Asked what kind of money we're talking about, Picard said, "We'd assume it's millions and millions of dollars."
Millions and millions isn't nearly enough to cover the billions stolen by Bernie Madoff.
But here's where the story takes an odd twist: most of the money for victims will not come from the Madoff family, but from the victims themselves.
"Most people assume that everyone lost money who dealt with Madoff. Not true?" Safer asked.
"We've found that there have been quite a few people who have gotten out more than they put in," Picard said.
In fact, about half of Madoff's thousands of victims are what Picard calls "net winners " - people who took out more money than they ever invested with Madoff.
"We can tell that, if Morley put in $100 and he got out $200, he got $100 of somebody else's money," Sheehan explained.
"So, the guy who's been happily taking $25,000 a year out over, say, 10 years, he's not gonna get a dime outta this?" Safer asked.
"No," Sheehan replied.
"Not if he took out more than he put in," Picard added.
"Well, say he put in an initial $100,000?" Safer asked.
"Then he's already got more than he put in. He's been overpaid,"
Asked if he is going to try to get the difference, Picard said, "Perhaps."
And he's is entitled by law to get that difference back. It goes by the nicely nasty name of a "clawback."
If any investor took out more than they put in over the past six years, Picard can legally demand it back to help victims who didn't take money out.
For now, Picard says Madoff's small-time winners are not his priority. He is focusing on the big winners, who claim to be innocent victims.
"Some of the big players, I believe, actually knew exactly what was going on. And participated in it," Sheehan said.
Picard and Sheehan have sued several prominent Madoff investors, saying they "knew or should have known" of the fraud, like billionaire investor and philanthropist Jeffry Picower.
"He got a statement that said his return was 950 percent," Sheehan said. "Now, this isn't some unsophisticated rube buying these stocks and dealing in this. This is a very, very sophisticated guy. He gets a statement like that that's off the charts. He doesn't know anything about that?"
"So is he a prime suspect?" Safer asked.
"Sure. I think, not only in terms of the monies that he took out, but the records with regard to the relationship, the manipulation and backdating of trades, he had to know, or someone knew it was false," Sheehan said.
The suit claims Picower took out more than $5 billion in profits since 1995. Picard is also suing another billionaire, investor Stanley Chais, who withdrew over a billion dollars in profits.
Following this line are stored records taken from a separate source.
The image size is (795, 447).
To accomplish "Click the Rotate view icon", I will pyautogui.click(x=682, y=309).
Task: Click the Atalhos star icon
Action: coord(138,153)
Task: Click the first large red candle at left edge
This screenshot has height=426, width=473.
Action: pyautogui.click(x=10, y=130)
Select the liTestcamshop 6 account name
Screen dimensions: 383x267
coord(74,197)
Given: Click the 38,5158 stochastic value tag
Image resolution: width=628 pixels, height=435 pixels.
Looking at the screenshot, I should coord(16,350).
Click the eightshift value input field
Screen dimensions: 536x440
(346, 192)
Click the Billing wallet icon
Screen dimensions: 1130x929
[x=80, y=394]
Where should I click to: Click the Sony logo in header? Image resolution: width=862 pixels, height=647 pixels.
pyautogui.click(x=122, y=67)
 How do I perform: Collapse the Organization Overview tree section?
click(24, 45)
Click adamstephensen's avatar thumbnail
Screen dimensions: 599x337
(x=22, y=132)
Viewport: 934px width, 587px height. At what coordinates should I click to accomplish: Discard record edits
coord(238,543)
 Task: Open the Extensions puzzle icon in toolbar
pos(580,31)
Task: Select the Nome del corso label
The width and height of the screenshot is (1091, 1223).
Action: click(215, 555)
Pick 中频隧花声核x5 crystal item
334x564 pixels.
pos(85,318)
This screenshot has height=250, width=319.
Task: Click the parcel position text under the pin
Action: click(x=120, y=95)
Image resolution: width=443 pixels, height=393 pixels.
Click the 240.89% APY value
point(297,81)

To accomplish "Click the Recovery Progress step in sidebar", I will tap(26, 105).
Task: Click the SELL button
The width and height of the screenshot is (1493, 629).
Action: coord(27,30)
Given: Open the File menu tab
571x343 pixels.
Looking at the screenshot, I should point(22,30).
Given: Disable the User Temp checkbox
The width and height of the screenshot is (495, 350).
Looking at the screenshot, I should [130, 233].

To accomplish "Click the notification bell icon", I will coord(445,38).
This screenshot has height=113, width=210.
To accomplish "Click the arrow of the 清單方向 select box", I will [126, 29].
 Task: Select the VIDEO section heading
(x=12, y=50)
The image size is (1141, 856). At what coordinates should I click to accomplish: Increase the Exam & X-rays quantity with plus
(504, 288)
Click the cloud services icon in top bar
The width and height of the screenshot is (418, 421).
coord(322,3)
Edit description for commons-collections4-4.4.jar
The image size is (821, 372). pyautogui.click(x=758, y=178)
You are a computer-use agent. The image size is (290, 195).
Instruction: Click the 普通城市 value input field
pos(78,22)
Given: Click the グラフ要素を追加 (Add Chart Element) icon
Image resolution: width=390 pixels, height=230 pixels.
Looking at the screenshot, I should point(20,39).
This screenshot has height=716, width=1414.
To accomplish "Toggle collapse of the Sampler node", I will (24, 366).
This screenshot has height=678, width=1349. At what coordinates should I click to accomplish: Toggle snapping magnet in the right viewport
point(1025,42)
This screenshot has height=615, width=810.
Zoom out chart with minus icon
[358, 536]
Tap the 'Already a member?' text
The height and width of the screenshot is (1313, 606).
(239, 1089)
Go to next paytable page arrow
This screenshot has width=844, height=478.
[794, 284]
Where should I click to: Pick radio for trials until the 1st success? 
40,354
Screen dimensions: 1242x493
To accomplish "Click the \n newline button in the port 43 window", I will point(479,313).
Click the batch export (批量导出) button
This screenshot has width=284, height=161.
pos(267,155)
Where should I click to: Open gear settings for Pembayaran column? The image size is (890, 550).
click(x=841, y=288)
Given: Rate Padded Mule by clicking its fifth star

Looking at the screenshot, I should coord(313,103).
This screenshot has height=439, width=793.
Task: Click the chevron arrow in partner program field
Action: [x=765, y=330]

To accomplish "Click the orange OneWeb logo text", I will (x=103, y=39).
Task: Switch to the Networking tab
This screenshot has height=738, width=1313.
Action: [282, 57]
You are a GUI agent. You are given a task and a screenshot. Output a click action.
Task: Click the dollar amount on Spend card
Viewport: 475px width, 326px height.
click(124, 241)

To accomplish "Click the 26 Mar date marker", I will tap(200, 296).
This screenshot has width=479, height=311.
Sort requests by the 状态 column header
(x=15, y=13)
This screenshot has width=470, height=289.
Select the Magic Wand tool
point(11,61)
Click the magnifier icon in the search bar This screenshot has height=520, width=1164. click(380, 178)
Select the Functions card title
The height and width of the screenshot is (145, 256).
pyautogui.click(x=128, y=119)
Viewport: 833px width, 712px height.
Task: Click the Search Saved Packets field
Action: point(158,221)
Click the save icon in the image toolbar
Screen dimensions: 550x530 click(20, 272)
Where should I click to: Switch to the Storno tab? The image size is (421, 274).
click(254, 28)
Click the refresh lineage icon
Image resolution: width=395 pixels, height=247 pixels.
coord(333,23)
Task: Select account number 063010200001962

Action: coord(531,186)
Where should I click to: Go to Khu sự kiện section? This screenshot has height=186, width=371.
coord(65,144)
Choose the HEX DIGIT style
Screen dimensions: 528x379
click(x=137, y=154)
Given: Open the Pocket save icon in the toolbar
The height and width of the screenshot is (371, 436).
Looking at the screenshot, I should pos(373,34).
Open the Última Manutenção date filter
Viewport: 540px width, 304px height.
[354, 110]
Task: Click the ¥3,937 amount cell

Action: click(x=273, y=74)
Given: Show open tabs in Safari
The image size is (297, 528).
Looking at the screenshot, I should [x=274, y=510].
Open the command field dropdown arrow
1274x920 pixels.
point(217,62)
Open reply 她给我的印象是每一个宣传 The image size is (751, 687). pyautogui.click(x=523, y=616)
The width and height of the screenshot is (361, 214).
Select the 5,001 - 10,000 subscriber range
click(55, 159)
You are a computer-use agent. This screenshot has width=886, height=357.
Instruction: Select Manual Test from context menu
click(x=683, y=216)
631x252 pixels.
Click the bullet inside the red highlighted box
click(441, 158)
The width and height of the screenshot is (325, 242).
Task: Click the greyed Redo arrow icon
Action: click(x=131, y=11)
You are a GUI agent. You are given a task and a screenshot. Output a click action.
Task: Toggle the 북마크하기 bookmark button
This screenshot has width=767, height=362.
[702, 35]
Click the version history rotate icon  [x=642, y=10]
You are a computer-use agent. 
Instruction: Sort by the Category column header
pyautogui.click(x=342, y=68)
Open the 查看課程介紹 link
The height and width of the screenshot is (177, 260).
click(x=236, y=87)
Both Chais and Picower maintain their innocence and would not comment. But in court papers, Picower characterizes the suit as "unsupported by facts or logic."
Sheehan says he thinks they knew all along and simply couldn't resist the easy money. "I think, as everyone, you know, was participating in this, and just feeding at this trough of greed, at the end of it, what they were looking for was it to continue. They were hoping it was never going to end."
So far, the trustee and his counsel have filed 13 lawsuits seeking the return of nearly $15 billion from the biggest Madoff investors. In addition, 233 clawback notices have gone out to Madoff friends and family who may have profited from the scheme.
Thousands of smaller investors who were living off what they believed were legitimate profits now fear that on top of their lost nest-egg they may end up owing even more.
Sheehan is sympathetic, but: "At the end of the day, they were in a Ponzi scheme, unfortunately for them. So, all they get, at best, is what they put in. And to claim that they should be getting something other than that is to suggest that some other resource should exist, I'm talking about the taxpayers coming in and funding this."
So far, Picard has found nearly $1.5 billion for the victims' fund, and he's hoping to get several billion dollars more. But even then victims will collect only a tiny fraction of what they lost.
"We don't know how much is there," Sheehan explained. "But it's gonna be, not necessarily pennies on the dollar, but it's only, you know, a little bit more than that. We're not going to be able to repay everyone, not anything close to what they lost."